EXERCISE DESCRIPTION
Across the listing below, count the lines that mention the string "notification". Reply with the figure only.

=== RECORDS FOR THE TASK ===

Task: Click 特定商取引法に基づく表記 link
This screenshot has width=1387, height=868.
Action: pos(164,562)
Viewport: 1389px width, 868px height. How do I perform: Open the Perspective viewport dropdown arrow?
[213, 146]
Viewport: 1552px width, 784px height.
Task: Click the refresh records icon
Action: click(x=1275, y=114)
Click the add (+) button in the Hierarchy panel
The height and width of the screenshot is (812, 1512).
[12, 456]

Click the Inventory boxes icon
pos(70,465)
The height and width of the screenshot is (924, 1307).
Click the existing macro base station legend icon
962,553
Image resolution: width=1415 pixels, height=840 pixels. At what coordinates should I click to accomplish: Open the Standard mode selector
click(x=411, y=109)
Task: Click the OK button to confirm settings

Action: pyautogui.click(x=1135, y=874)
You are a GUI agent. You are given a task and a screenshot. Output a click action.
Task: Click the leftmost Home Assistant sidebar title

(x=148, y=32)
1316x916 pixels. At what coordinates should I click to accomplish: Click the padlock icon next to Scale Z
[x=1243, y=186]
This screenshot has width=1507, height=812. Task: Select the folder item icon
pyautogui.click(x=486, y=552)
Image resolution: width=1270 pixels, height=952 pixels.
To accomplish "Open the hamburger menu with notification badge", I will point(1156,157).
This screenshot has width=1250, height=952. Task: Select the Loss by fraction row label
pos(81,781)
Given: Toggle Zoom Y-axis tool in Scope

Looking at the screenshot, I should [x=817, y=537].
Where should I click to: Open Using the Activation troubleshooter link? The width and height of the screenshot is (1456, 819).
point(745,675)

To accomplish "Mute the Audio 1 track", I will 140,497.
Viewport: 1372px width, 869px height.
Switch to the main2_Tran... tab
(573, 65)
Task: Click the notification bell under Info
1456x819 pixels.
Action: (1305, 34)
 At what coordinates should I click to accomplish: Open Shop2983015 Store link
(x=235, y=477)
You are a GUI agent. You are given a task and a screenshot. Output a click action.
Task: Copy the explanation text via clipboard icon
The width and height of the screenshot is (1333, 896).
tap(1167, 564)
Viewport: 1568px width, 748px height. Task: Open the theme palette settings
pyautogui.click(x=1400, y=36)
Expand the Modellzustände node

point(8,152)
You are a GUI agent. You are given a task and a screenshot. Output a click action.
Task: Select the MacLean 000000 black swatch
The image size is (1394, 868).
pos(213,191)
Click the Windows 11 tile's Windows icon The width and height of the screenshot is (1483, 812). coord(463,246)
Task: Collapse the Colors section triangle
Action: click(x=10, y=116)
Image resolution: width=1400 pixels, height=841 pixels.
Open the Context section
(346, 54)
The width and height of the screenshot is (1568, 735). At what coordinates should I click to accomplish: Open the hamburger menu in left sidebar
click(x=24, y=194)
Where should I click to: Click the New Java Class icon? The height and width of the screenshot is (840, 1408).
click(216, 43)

===

RESPONSE FOR THIS EXERCISE
2